DATA TO PROCESS:
# # # # #
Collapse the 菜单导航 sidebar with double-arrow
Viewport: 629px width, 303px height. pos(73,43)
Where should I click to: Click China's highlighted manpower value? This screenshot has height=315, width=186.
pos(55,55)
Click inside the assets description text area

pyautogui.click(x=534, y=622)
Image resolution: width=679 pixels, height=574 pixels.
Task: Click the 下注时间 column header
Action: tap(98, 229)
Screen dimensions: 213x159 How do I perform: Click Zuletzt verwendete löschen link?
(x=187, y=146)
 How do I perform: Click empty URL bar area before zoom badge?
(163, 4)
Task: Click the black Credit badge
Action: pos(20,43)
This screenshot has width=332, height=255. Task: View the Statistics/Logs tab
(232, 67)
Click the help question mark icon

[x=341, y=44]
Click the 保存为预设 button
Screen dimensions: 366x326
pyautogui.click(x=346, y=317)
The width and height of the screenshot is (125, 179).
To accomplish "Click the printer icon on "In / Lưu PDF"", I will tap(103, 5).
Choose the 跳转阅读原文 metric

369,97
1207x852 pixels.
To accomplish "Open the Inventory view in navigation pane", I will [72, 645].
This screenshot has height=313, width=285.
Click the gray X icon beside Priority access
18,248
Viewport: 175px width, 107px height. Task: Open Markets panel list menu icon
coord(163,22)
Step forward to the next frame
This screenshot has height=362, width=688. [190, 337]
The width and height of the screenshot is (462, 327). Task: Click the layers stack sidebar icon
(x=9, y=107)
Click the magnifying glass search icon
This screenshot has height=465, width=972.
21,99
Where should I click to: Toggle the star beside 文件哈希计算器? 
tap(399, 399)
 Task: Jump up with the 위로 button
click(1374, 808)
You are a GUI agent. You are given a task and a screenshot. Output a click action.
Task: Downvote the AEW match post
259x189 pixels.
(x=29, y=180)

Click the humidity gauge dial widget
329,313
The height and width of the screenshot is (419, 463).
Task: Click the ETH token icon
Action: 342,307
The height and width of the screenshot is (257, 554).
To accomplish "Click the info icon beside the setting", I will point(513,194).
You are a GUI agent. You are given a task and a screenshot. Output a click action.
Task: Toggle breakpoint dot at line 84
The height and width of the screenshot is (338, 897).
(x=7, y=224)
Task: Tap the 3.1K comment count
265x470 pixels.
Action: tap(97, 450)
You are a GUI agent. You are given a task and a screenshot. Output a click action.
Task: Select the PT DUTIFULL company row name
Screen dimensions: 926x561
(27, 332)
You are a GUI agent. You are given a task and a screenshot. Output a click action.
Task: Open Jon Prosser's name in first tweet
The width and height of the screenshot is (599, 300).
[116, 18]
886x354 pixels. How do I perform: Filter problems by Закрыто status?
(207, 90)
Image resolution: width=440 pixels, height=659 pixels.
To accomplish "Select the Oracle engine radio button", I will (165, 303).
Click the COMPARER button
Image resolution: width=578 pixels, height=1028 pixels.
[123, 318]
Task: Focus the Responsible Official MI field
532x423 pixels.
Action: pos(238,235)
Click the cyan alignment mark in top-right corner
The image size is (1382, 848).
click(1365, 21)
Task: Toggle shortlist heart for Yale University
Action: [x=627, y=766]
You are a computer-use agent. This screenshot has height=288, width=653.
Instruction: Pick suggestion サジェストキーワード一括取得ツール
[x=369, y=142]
# # # # #
WHAT YOU NEED TO DO:
Having found the line that contains "Image resolution: width=440", set down that line and all the rest through the end of the records, exactly.

SOLUTION TO THE EXERCISE:
Image resolution: width=440 pixels, height=659 pixels.
To accomplish "Select the Oracle engine radio button", I will (165, 303).
Click the COMPARER button
Image resolution: width=578 pixels, height=1028 pixels.
[123, 318]
Task: Focus the Responsible Official MI field
532x423 pixels.
Action: pos(238,235)
Click the cyan alignment mark in top-right corner
The image size is (1382, 848).
click(1365, 21)
Task: Toggle shortlist heart for Yale University
Action: [x=627, y=766]
You are a computer-use agent. This screenshot has height=288, width=653.
Instruction: Pick suggestion サジェストキーワード一括取得ツール
[x=369, y=142]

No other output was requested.